Ovarian dependence for pituitary tumorigenesis in D2 dopamine receptor-deficient mice.

Hypophyseotropic dopamine exerts a tonic inhibitory tone on pituitary lactotrophs by the activation of dopamine D2 receptors (D2R). Ablation of D2R through gene knock-out approaches results in hyperprolactinemia and prolactinomas. This phenotype is more severe and develops more rapidly in female mice. We tested whether the female hypersensitivity is due solely to the loss of D2R inhibitory tone or concomitant stimulation by ovarian factors. C57BL/6J congenic D2R(-/-) mice were ovariectomized at 2 months of age and serum PRL levels were measured serially. Ovariectomy attenuated hyperprolactinemia and after 18 months, D2R(-/-) mice had average pituitary weights of 4 mg, compared with 60 mg in the intact group. 17beta-Estradiol did not restore PRL secretion or pituitary weight. Although the pharmacologic dose of estradiol slightly increased pituitary weight in wild-type and D2R(-/-) mice, it inhibited serum PRL in both intact and ovariectomized females and in castrated males.

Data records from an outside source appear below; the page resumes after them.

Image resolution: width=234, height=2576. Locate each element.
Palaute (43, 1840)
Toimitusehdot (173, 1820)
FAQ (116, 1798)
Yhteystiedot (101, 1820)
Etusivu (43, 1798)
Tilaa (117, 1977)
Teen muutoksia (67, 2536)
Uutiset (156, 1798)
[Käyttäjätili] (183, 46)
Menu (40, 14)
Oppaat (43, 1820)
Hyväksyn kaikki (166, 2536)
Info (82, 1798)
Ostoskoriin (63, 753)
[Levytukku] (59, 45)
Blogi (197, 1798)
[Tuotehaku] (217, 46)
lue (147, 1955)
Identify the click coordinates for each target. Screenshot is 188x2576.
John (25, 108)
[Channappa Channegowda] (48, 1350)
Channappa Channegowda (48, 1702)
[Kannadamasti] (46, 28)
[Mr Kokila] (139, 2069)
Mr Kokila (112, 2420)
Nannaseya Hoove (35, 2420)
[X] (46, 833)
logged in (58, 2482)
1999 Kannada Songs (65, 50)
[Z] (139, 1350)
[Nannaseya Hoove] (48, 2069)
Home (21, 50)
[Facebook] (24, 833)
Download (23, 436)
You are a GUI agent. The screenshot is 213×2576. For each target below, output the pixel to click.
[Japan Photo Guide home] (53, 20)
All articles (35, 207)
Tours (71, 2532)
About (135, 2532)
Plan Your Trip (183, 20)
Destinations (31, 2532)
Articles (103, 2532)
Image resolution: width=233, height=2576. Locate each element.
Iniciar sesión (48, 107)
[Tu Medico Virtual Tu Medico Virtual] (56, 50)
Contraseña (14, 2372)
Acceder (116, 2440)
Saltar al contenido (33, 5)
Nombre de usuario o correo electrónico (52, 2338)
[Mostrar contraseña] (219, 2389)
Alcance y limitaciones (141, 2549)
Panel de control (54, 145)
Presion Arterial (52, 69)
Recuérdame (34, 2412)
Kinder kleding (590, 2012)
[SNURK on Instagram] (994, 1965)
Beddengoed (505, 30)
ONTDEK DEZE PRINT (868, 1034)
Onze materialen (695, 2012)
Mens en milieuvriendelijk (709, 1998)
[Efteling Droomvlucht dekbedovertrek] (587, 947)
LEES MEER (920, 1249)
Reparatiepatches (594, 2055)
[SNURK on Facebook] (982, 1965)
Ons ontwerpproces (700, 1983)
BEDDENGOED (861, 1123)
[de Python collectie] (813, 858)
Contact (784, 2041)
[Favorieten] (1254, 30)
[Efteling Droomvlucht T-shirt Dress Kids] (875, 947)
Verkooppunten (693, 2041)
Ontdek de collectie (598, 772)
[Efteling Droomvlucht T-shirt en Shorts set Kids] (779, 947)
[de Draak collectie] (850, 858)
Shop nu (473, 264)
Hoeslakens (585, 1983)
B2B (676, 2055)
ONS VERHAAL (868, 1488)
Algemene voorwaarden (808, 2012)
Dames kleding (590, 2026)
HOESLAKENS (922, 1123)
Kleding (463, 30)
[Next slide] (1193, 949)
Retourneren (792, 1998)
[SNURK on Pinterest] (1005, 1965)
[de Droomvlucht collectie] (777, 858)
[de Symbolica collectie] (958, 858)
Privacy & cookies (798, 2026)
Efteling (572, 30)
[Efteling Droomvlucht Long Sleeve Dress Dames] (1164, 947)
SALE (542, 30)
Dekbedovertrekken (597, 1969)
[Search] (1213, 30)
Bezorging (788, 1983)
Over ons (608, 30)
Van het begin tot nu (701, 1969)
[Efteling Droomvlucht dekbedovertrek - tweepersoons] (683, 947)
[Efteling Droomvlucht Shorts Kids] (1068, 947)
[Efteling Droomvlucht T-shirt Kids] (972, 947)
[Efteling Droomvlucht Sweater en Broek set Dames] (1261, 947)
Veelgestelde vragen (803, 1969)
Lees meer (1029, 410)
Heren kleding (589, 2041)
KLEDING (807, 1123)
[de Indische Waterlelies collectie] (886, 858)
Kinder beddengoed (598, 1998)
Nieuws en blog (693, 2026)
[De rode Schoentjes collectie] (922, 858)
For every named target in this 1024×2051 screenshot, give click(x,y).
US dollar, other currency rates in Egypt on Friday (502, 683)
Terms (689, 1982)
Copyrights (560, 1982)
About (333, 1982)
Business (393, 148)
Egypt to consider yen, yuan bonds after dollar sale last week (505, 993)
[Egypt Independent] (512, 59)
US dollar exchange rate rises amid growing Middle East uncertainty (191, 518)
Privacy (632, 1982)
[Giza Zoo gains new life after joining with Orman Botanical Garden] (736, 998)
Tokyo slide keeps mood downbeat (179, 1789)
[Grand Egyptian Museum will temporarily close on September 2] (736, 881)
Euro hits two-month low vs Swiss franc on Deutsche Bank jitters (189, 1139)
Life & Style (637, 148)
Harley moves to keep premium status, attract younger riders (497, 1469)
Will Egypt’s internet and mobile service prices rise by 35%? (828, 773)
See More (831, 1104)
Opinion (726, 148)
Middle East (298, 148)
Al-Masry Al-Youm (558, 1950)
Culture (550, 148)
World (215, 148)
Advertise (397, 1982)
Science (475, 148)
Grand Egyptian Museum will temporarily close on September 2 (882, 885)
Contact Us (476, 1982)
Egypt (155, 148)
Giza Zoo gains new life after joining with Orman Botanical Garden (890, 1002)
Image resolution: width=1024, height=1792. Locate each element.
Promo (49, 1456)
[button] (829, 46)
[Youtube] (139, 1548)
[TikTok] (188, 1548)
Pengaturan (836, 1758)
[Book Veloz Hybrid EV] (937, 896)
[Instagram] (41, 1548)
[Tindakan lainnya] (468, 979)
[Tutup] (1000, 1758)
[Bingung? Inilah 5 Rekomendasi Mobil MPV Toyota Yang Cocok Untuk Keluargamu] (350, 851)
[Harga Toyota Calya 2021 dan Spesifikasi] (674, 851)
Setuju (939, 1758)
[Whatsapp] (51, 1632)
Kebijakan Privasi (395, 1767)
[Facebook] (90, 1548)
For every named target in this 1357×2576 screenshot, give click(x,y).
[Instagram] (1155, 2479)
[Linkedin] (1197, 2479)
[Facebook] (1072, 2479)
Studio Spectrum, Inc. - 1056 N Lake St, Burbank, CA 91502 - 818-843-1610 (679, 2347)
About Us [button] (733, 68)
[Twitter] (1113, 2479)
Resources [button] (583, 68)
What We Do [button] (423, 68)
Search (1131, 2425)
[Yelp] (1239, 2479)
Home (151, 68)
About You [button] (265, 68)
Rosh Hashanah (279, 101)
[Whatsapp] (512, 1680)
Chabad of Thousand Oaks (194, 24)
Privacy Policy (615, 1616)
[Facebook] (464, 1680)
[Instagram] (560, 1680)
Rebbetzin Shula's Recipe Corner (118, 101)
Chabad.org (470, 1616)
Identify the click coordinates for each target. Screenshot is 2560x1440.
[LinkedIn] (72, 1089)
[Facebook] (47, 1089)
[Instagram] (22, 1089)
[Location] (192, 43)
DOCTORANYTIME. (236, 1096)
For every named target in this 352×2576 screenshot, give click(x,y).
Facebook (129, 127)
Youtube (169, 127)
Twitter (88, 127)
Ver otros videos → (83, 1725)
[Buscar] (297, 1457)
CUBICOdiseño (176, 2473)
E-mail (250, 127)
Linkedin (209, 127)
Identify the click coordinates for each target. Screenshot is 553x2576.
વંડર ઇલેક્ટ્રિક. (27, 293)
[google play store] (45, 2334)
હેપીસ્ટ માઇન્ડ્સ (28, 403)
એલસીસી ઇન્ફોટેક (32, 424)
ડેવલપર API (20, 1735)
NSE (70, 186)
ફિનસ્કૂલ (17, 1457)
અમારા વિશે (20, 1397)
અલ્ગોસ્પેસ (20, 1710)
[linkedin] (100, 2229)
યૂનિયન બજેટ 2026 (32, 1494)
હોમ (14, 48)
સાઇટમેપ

For comparison, we tested the estradiol response of wild-type 129S6/SvEv mice in the same paradigm and found the expected increase in pituitary weight and serum PRL. Our results demonstrate that the development of hyperprolactinemia and prolactinomas in mice lacking D2R is dependent on ovarian stimulation and likely involves a factor(s) in addition to estrogen. Furthermore, we showed that estradiol-induced proliferation and PRL secretion can be differentially regulated in a strain-specific manner. These findings illustrate the importance of genetic background when analyzing endocrine regulation in mutant mouse models.[1]